The only problem now is the way it was implemented. Obviously, copying and pasting those huge chunks of code isn't very nice looking. ATM, I don't really care, and I'm more happy about the overall speed increase, as well as the readability increase of the job. However, I don't want to leave it like that. The way I see it, I have two options: either create a funcion which does this, or I can do something even better, which is create a jsonParse function, which, if my thought process works, would remove the need for an intermediary source type, meaning we no longer need to switch on that type, which means we can just have one for loop that does everything, which would mean we just need to have that code in one place.
Also not entirely happy with the code concerning all the conversions to i64s and []const u8s, but I think I have to.
Whether or not a song is covered, there was an original artist who originally performed the song. The only issue is that an Artistsongs table will almost be the exact same as the Albumsongsartists table, since most songs aren't covered. So, it may be better not to populate that table by default, and then if two albumsongs with different artists share the same song, then fill the Artistsongs table.
The birthday paradox is a real problem with the size of our datasets. i64 is the largest numerical value we can use, and there's a 0.1% chance of collision with ~2,000,000 values, so I feel pretty comfortable with this
This can (will) be easily replicated for the other views, I just first tested it on songs. I think this looks much nicer, and I'll probably roll with a layout similar to this for the other views, with some minor adjustments for each particular view.
This also makes the entity_info struct very similar to the UnifiedResult struct, so we'll probably see a merge at some point. Would be nice if we used the fields from the entity_info result more commonly.

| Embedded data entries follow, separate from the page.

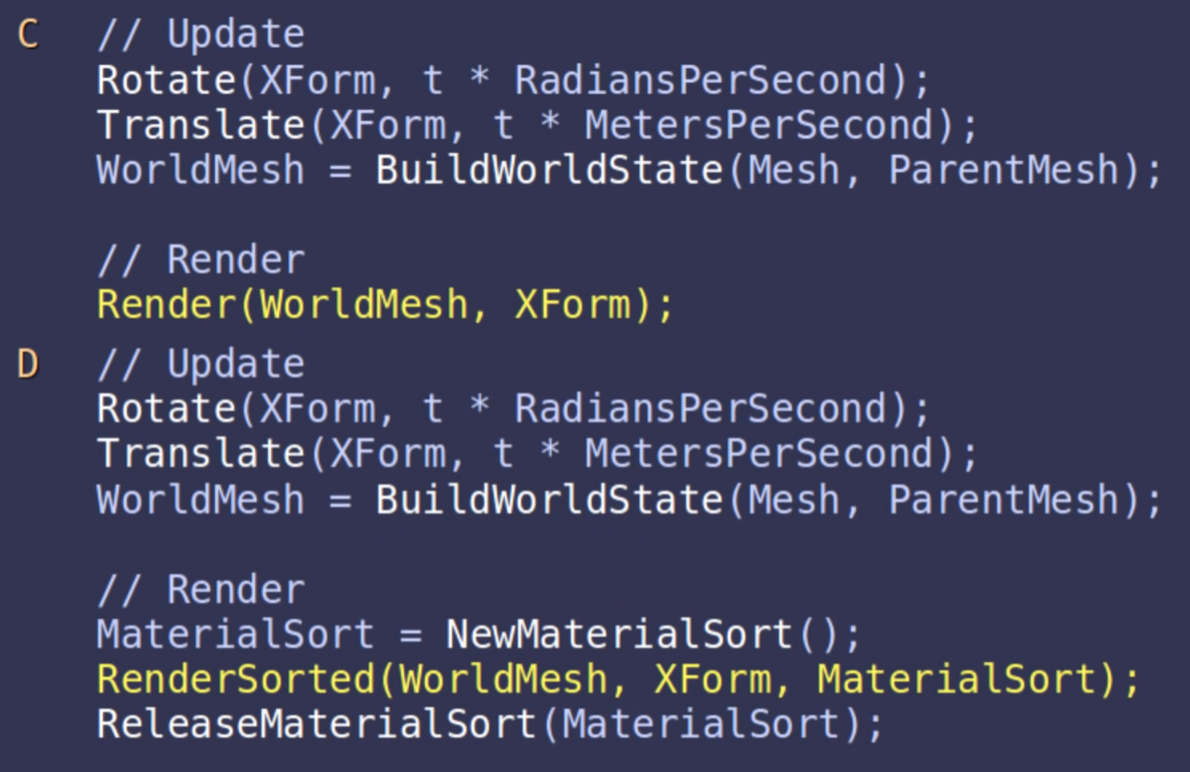The height and width of the screenshot is (772, 1190).
Task: Click the Translate call in section C
Action: 200,125
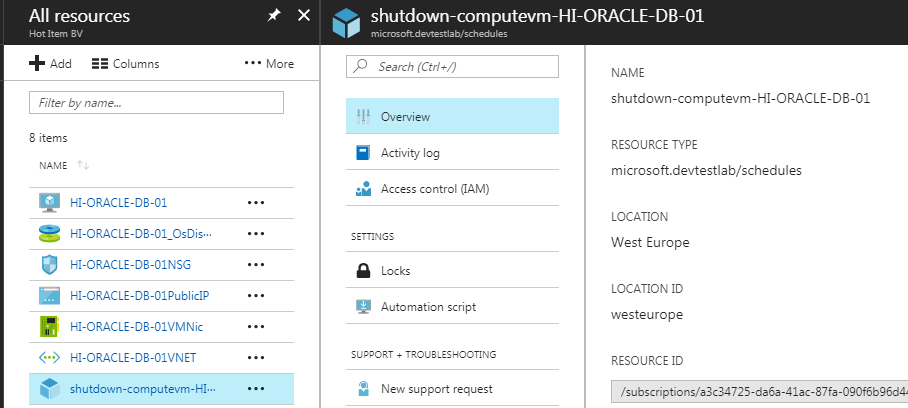Click the Search (Ctrl+/) box
This screenshot has height=408, width=908.
pos(452,66)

One of the largest components that makes zuletzt unique - implementing groups the way MusicBrainz has (release groups in particular). I thought for a while that I would just connect songs via a shared ID, but for remixes and such, I don't think they should be so tightly coupled. This also gives the user freedom for how they want to do the grouping (a remix can be included in the group if they choose to, or it may not). This will allow someone to see a combined scrobble number for an album with, for example, a regular release, a deluxe release, and an anniversary release, in addition to the individual releases. This will complicate SQL queries rather significantly I imagine, and I'm not sure what the interface for creating/deleting groups will be (although it will likely be easier when I have full use of TS), but it's a necessity for the project.
Adds datestreak query, provides the number of songs/albums when relevant, and provides timescale with all years, regardless of the number of plays (defaults to 0)
If I can figure out a way to get an array of a union instead of a union of arrays, we're in business to make this even better, but this is fine right now. The inline else was just a dumb way to keep the for on the outside
I have been unhappy with the branches, but didn't quite know what to do about it. THis feels much nicer. Also fixes datetime stuff with jetquery. The HTML element parsing isn't quite where I want it to be, but it works for the time being.